Frei Betto – Nunca antes na história da Igreja um
papa ousou, como Francisco, colocar a questão da sexualidade no centro do
debate eclesial: homossexualidade, casais recasados, uso de preservativo etc. O
Sínodo da Família, reunido no Vaticano, só dará sua palavra final sobre esses
temas em outubro de 2015, quando voltará a se reunir.
Quem, como eu, transita há décadas na esfera
eclesiástica, sabe que é significativo o número de gays entre seminaristas,
padres e bispos. Por que não gozarem, no seio da Igreja, do mesmo direito dos
heterossexuais de se assumirem como tal? Devem permanecer “no armário”,
vitimizados pela Igreja e, supostamente, por Deus, por uma culpa que não têm?
É preciso reler o Evangelho pela óptica dos gays,
como já se faz pela óptica feminista, já que a presença de Jesus entre nós foi
lida pelas ópticas aramaica (Marcos); judaica (Mateus); pagã (Lucas); gnóstica
(João); platônica (Agostinho) e aristotélica (Tomás de Aquino).
A unidade na diversidade é uma característica da
Igreja. Basta lembrar que são quatro os evangelhos, e não um só: quatro
enfoques distintos sobre o mesmo Jesus.
Até a década de 1960, predominava no Ocidente uma
única óptica teológica: a europeia, tida como “a teologia”. O surgimento da
Teologia da Libertação, com a leitura da Palavra de Deus pela óptica dos
pobres, causa ainda incômodo àqueles que consideram a óptica eurocentrada como
universalmente ortodoxa.
Diante dos escândalos de pedofilia, dos 100 mil
padres que abandonaram o sacerdócio por amor a mulheres, e da violência física
e simbólica aos gays, Francisco ousa se erguer contra o cinismo dos que se
arvoram em “atirar a primeira pedra.”
Como Jesus, a Igreja não pode discriminar ninguém em
razão de tendência sexual, cor da pele ou condição social.

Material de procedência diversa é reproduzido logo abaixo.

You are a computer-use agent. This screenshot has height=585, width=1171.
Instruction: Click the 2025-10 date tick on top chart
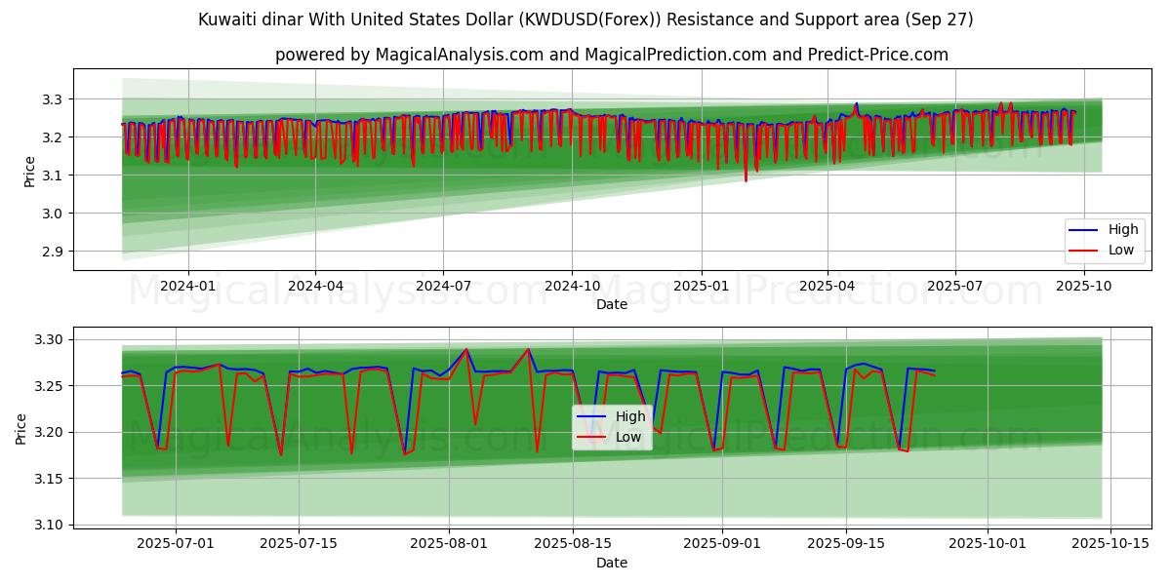click(1084, 286)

O que está em jogo é
a dignidade da pessoa humana, o direito de casais gays serem protegidos pela
lei civil e educarem seus filhos na fé cristã, o combate e a criminalização da
homofobia, um grave pecado.
A Igreja não pode continuar cúmplice e, por isso,
acaba de superar oficialmente a postura de considerar a homossexualidade um
“desvio” e “intrinsecamente desordenada”.
A dificuldade de a Igreja Católica aceitar a plena
cidadania LGTB se deve à sua tradição bimilenar judaico-cristã, que é
heteronormativa. Por isso, os conservadores reagem como se o papa traísse a Igreja,
a exemplo do que fizeram no passado, quando se recusaram a aceitar a separação
entre Igreja e Estado; a autonomia das ciências; a liberdade de consciência; as
relações sexuais, sem fins procriativos, dentro do matrimônio; a liturgia em
língua vernácula.
Deus é gay? “Deus é amor”, diz a Primeira Carta do
apóstolo João, e acrescenta “o amor é de Deus e todo aquele que ama nasceu de
Deus e conhece a Deus.” E se somos capazes de nos amar uns aos outros “Deus
permanece em nós.”
Por ser a presença de Deus entre nós, Jesus
transitou, sem discriminação, entre o mundo dos “pecadores” e dos “virtuosos”.
Não apedrejou a adúltera; não fugiu da prostituta que lhe enxugou os pés com os
próprios cabelos; não negou a Madalena, que tinha “sete demônios”, a graça
especial de ser a primeira testemunha de sua ressurreição.
Jesus também não se recusou a dialogar com os
“virtuosos” – aceitou jantar na casa do fariseu; acolheu Nicodemos na calada da
noite; dialogou sobre o amor samaritano com o doutor da lei; propôs ao rico
que, “desde jovem”, abraçava todos os mandamentos, a fazer opção pelos pobres.
Sobretudo, Jesus ensinou que não é escalando a
montanha das virtudes morais que alcançamos o amor de Deus. Esta a proposta dos
fariseus e a rota de Sísifo. É nos entregando ao amor de Deus, gratuito e
misericordioso, que logramos fidelidade à sua Palavra.
Fé, confiança e fidelidade são palavras irmãs. Têm a
mesma raiz. E a vida ensina que João é fiel à Maria e vice-versa, não porque
temem o pecado do adultério, e sim porque vivem em relação amorosa tão intensa
que nem cogitam a menor infidelidade.